Outro ponto que eu gostaria de colocar é que as lutas dos anos 80 mostraram o quando a classe trabalhadora é capaz. A mobilização e a organização se dava em diversos níveis: era ao redor dos Sindicatos chamados na época de combativos, era no surgimento e consolidação das oposições sindicais, era nos movimentos de bairro, nas favelas, nos trabalhadores rurais, na organização político-partidária, etc. A greve de 80 foi um momento alto contra as injustiças, a exploração e a ausência de liberdade. Todas as lutas anteriores foram colocando um tijolinho a mais na tarefa de quebrar com a situação de ditadura. Agora, a greve de 80 foi um tijolaço. E aqui eu não poderia deixar de citar a greve da SCANIA como um movimento que fez o papel de abrir a porteira. Eu acho que a greve da SCANIA, em 12 de maio de 1978, deu um sinal muito forte no sentido de que era preciso mudar o sistema do país. Eu acho que tentar organizar uma greve naquele momento era um pouco de loucura. A greve foi inteligente, foi muito inteligente, modéstia à parte, aquela greve foi de uma inteligência extraordinária. Nós tivemos que organizar a greve sem que a empresa soubesse, de jeito nenhum, se soubesse iria por água abaixo. Então, nós tivemos que organizar em 3 dias e já começar com as máquinas paradas. E a greve aconteceu e foi batizada e reproduzida como sendo a greve dos “BRAÇOS CRUZADOS, MÁQUINAS PARADAS.”
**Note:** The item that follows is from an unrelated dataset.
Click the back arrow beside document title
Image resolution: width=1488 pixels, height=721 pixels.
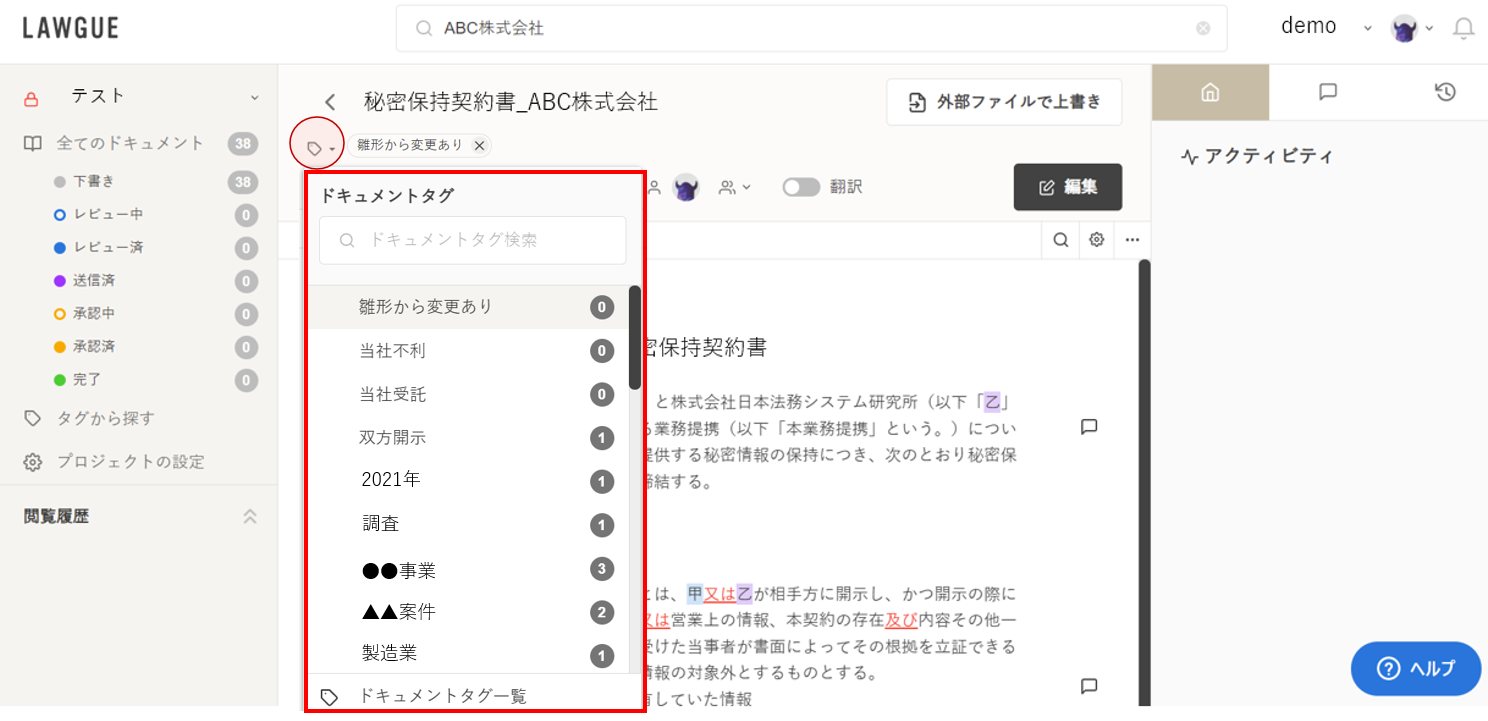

Olha, cá prá nós, naqueles anos 80 nós fizemos a nossa parte no sentido de ter uma esperança de um Brasil melhor, um Brasil humano. E nós não paramos por aí, não. Criamos comissões de fábrica, participei da organização do Partido dos Trabalhadores e tive a felicidade de ser Prefeito de Diadema, primeiro prefeito operário do Brasil. A questão de ter sido eleito prefeito de Diadema em 1982 foi um salto de qualidade na luta política. Nesse ponto, Diadema foi um marco em termos de ADMINISTRAÇÃO POPULAR E DEMOCRÁTICA. Foi ali o berço e o laboratório de uma nova estratégia de poder local, exercido com o poder do povo e voltado para os interesses populares. As dezenas e dezenas de Administrações Populares, que vieram e se multiplicaram a partir especialmente de 88, se espelharam na experiência bem sucedida de Diadema.
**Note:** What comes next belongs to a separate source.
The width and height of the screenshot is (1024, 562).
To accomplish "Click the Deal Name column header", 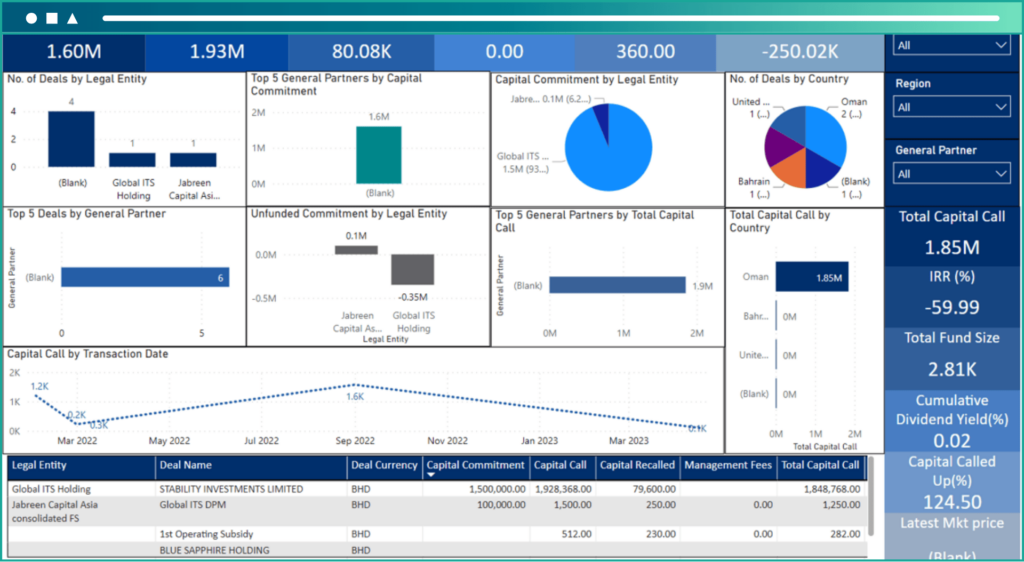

Finalmente, eu quero concluir meu depoimento retomando um pequeno trecho da “CARTA 12 DE MAIO: VINTE ANOS DE LUTA”, divulgada e comemorada no 1º de Maio de 1998, na Praça da Moça, aqui em Diadema, com ampla participação popular. Foi a comemoração dos 20 anos de luta, greve da SCANIA da qual participei e ajudei a organizar com meus companheiros. A carta terminava assim (e aqui termino também meu depoimento):

‘’É preciso agora soltar um grito mais forte, um grito mais amplo do que nosso grito de vinte anos atrás.

Companheiros e companheiras, esta é a nossa conclamação ao lançar nosso olhar para as lutas do período de 78/80. Lá, mostramos nossa capacidade, competência e garra para romper com o cerco ditatorial. Hoje, aqui, somos chamados a romper com o cerco do neoliberalismo globalizado. Loucura? Não! É a continuidade da luta de classes rumo a uma sociedade igualitária.”
Abril/2000

* Gilson Menezes, foi Presidente do Fundo de Greve de São Bernardo e Diadema; atualmente Prefeito do Município de Diadema, em segunda gestão.